UNITED STATES
SECURITIES AND EXCHANGE COMMISSION
WASHINGTON, D.C. 20549
FORM 8-K
CURRENT REPORT
Pursuant to Section 13 or 15(d) of the Securities Exchange Act of 1934
Date of Report (Date of Earliest Event Reported): | July 13, 2009 |
Viad Corp
__________________________________________
(Exact name of registrant as specified in its charter)
Delaware | 001-11015 | 36-1169950 |
_____________________ (State or other jurisdiction |
_____________ (Commission |
______________ (I.R.S. Employer |
of incorporation) | File Number) | Identification No.) |
1850 N. Central Avenue, Suite 800, Phoenix, Arizona | 85004-4545 | |
_________________________________ (Address of principal executive offices) |
___________ (Zip Code) |
Registrants telephone number, including area code: | (602) 207-4000 |
Not Applicable
______________________________________________
Former name or former address, if changed since last report
Check the appropriate box below if the Form 8-K filing is intended to simultaneously satisfy the filing obligation of the registrant under any of the following provisions:
[ ] Written communications pursuant to Rule 425 under the Securities Act (17 CFR 230.425)
[ ] Soliciting material pursuant to Rule 14a-12 under the Exchange Act (17 CFR 240.14a-12)
[ ] Pre-commencement communications pursuant to Rule 14d-2(b) under the Exchange Act (17 CFR 240.14d-2(b))

PROVIDED DATA:
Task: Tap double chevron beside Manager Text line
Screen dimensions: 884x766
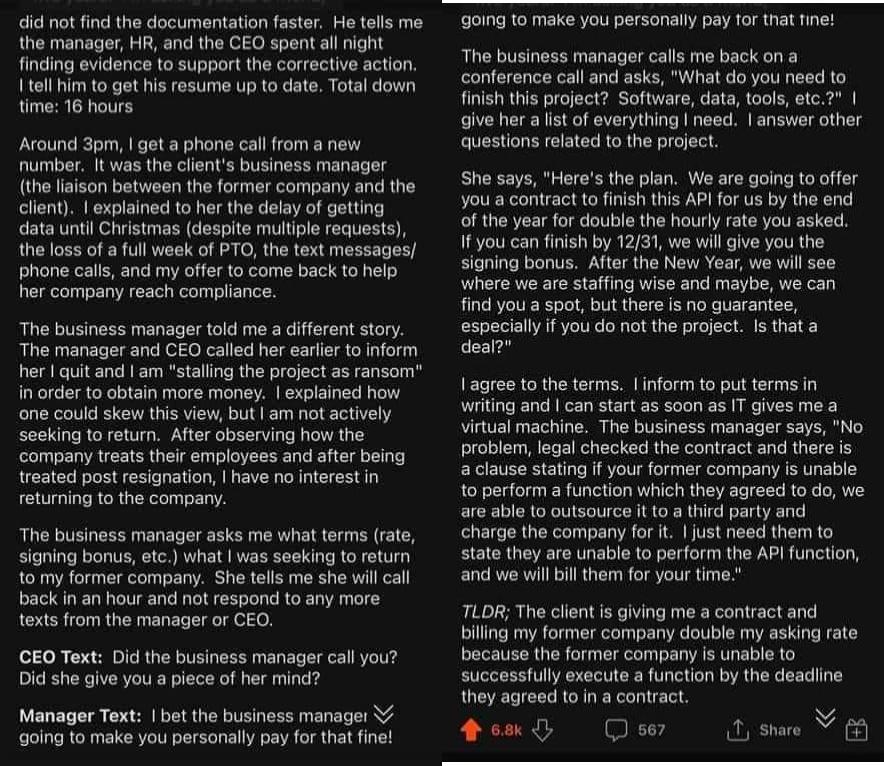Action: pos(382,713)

* * *

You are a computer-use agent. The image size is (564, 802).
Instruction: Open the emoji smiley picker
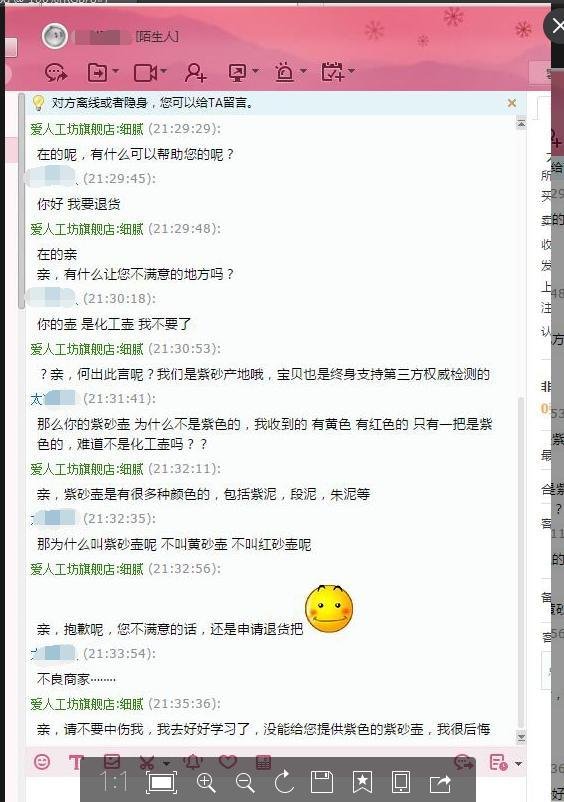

PARTS OF THE EXERCISE:
#1 What telephone number, including area code, does the Form 8-K give for the registrant?
#2 Reproduce the Form 8-K word for word from "UNITED STATES" to "in its charter)".

THE RESPONSES:
#1 (602) 207-4000

#2
UNITED STATES
SECURITIES AND EXCHANGE COMMISSION
WASHINGTON, D.C. 20549
FORM 8-K
CURRENT REPORT
Pursuant to Section 13 or 15(d) of the Securities Exchange Act of 1934
Date of Report (Date of Earliest Event Reported): | July 13, 2009 |
Viad Corp
__________________________________________
(Exact name of registrant as specified in its charter)